• **СТРАНИЦА**:

◇ ◇ ◇ ◇

Что-то слишком часто нам приходится прощаться и грустить. То взрывы, то аварии; на днях похоронили судью Эдуарда Чувашова, который вел в Москве дела об экстремизме. И все чаще слышны голоса: как бы ни были ужасны все эти ОТДЕЛЬНЫЕ события, они разрозненны и существуют сами по себе. Соединяет их в единую цепочку наше сознание, наш внутренний навигатор, настроенный на катастрофизм. И вообще. Журналистское сообщество унаследовало худшие черты советской интеллигенции; оно любит расковыривать раны, самозабвенно токует о плохом, ужасном и опасном. Из разнородного прошлого выбирает Катынь, из разнообразной современности – опять же Катынь, в будущем – сплошное ожидание провала. Причем касается все это лишь России; китайское землетрясение уносит тысячи жизней – молчок, три строки в стакане новостей. О том, что поляки пишут о нас – молчок, а мы перед ними почему-то сладострастно извиняемся, втаптывая в грязь свою историю и собственную современность. Сколько можно?
Как водится, в идеологических упреках аккуратно смешаны правда и ложь. Отвергнешь сходу, оптом – продемонстрируешь комсомольскую глупость, неумение считать до трех. Примешь – вляпаешься в грязь. Начнешь разбирать детально – увязнешь. Поэтому разумнее всего не возражать, не принимать, не анализировать чужие доводы, а попробовать самостоятельно понять: что несет в себе тревожно-мнительное состояние отечественной публицистики? Депрессию, скепсис, истерику? Трезвость, энергию сопротивления, идеал перемен? Или все вместе, сразу, нераздельно?

◇ ◇ ◇ ◇

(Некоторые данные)
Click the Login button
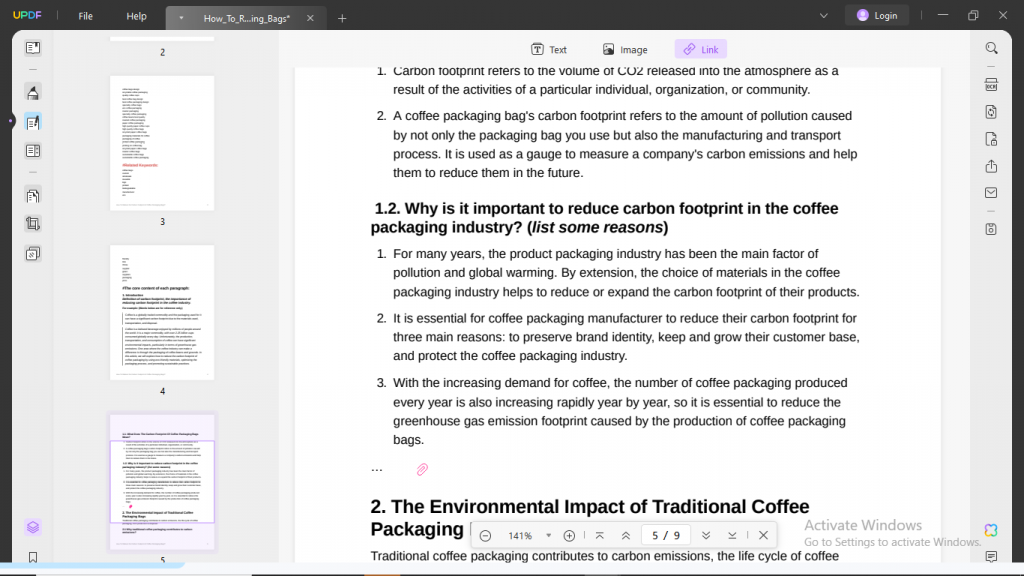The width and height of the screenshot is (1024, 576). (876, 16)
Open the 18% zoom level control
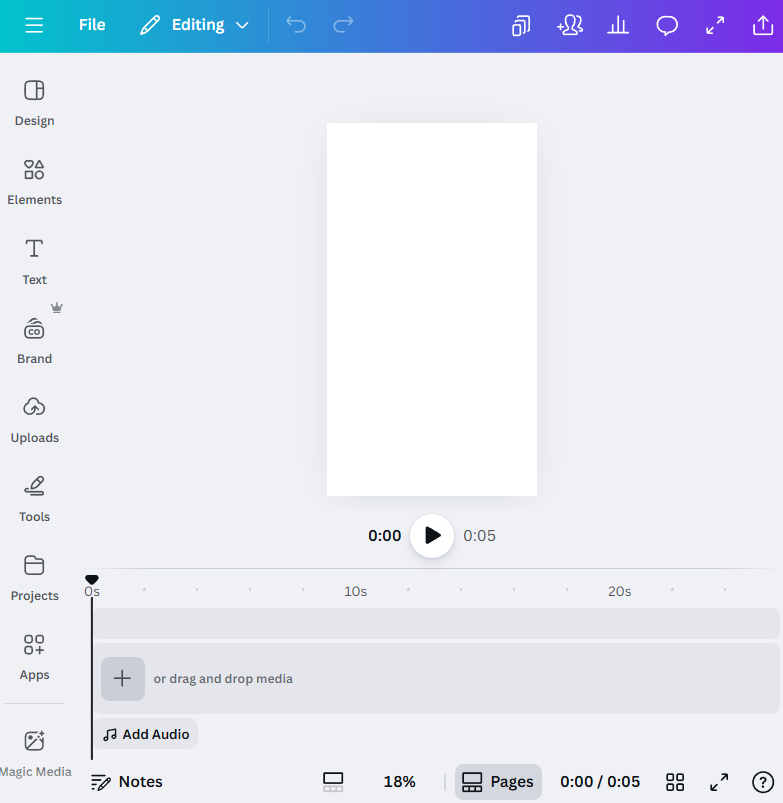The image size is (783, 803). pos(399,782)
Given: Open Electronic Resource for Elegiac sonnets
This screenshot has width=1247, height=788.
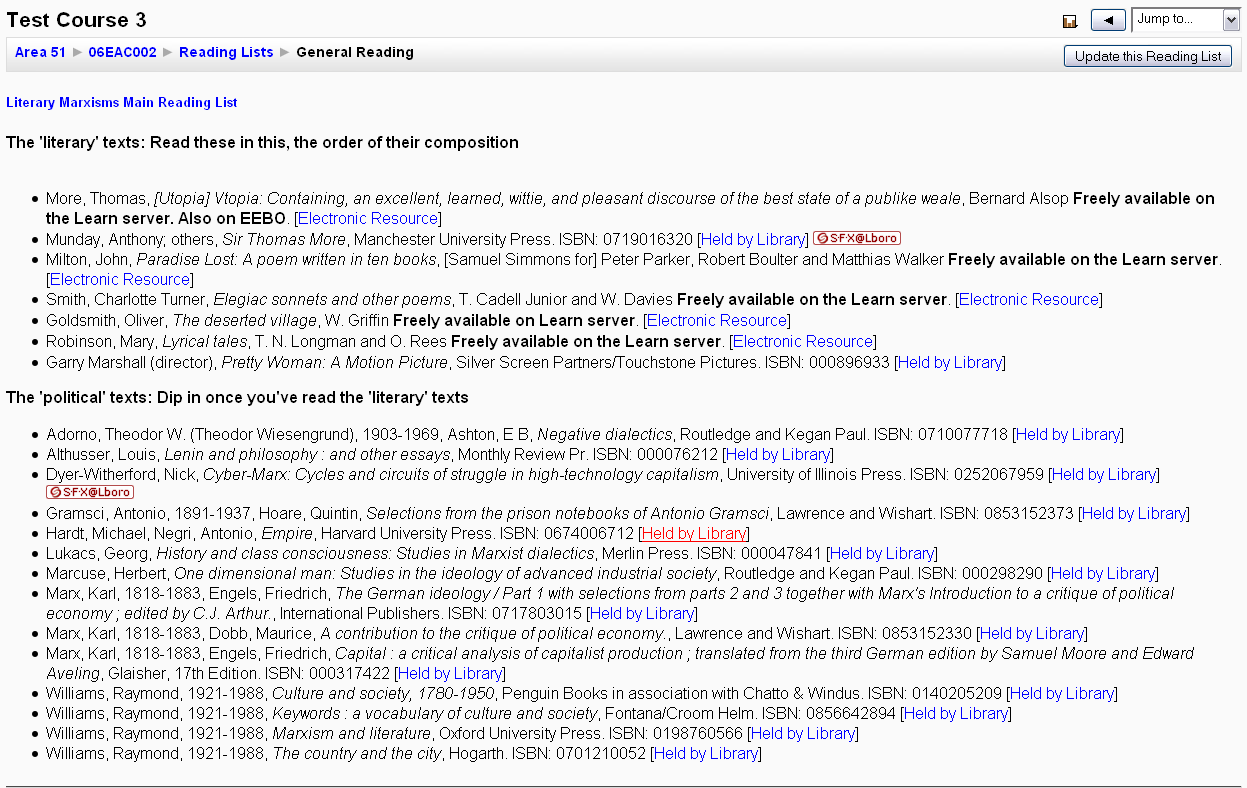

◇ ◇ ◇ ◇

• **ЗАДАНИЕ**: Кого, как сказано на странице, на днях похоронили?

• **ОТВЕТ НИЖЕ**: Судью Эдуарда Чувашова, который вел в Москве дела об экстремизме.